Rows about finding items on screens:
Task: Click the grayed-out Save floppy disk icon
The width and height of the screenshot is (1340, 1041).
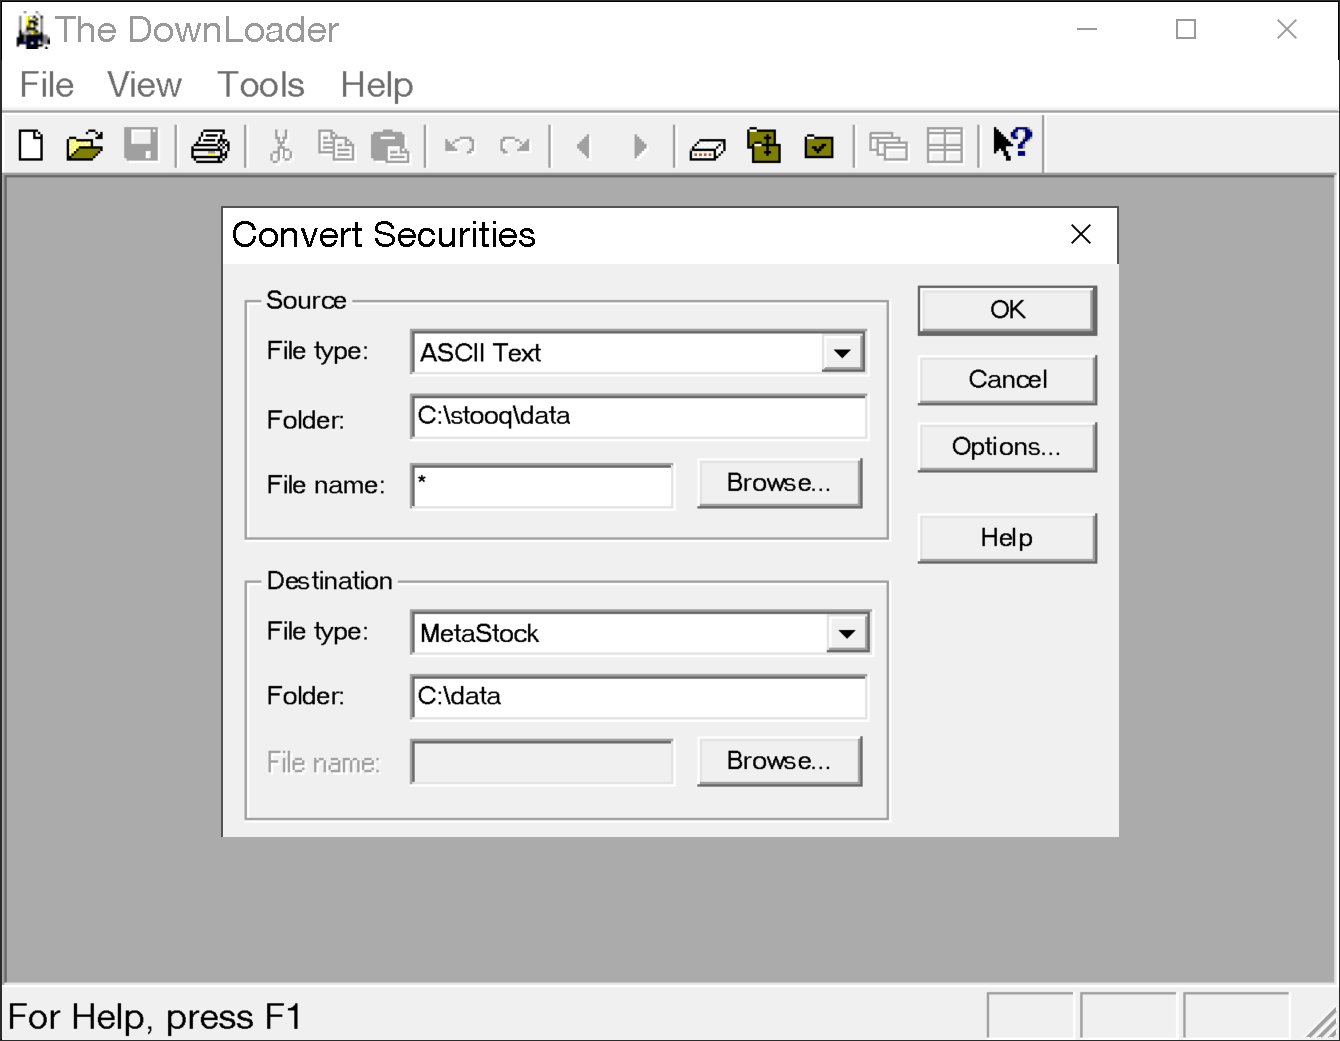Action: pyautogui.click(x=141, y=146)
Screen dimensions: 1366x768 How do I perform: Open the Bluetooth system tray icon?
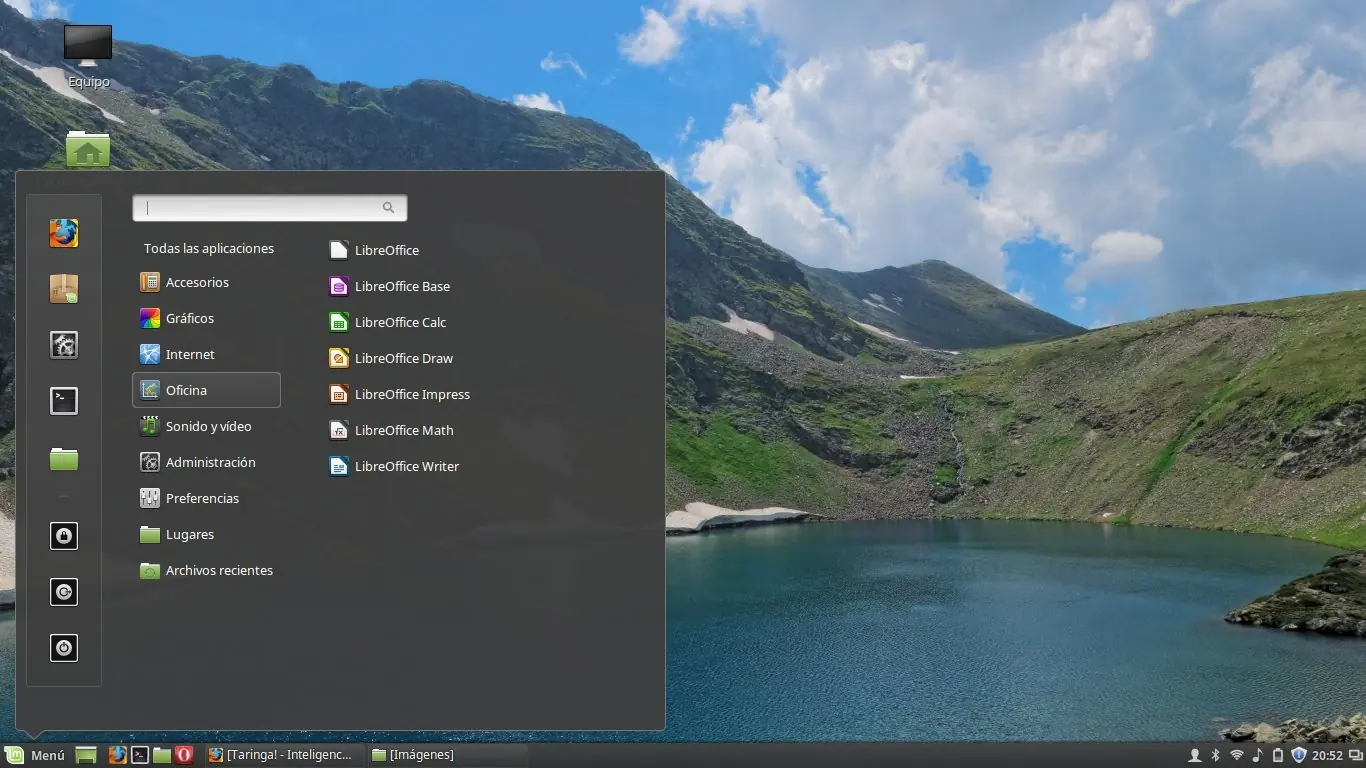pyautogui.click(x=1215, y=755)
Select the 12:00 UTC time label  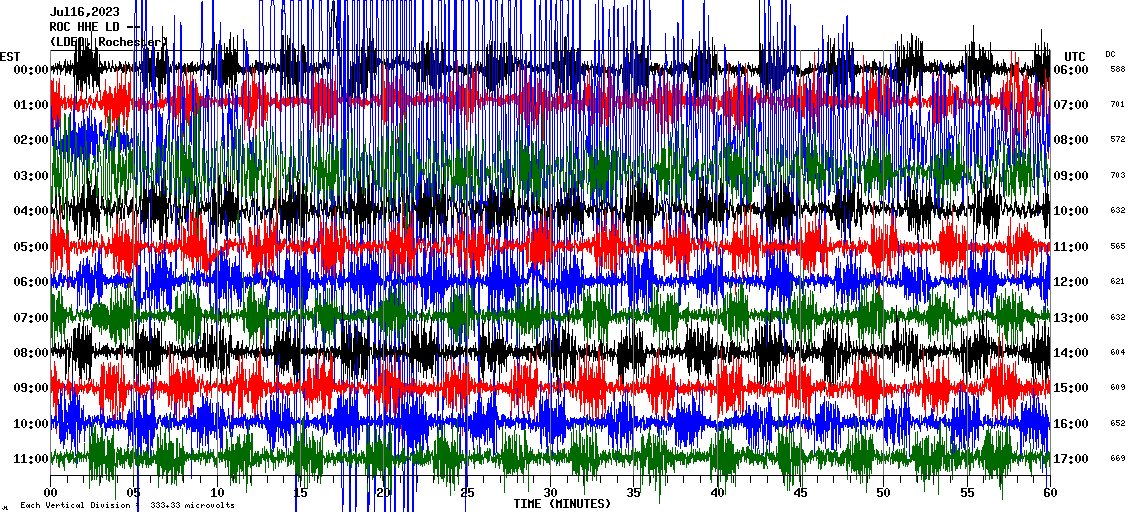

• **PROBLEM**
Count how many lines in the rows above contain the word "icon". Reply with the number only.

• **SOLUTION FOR THIS EXERCISE**
2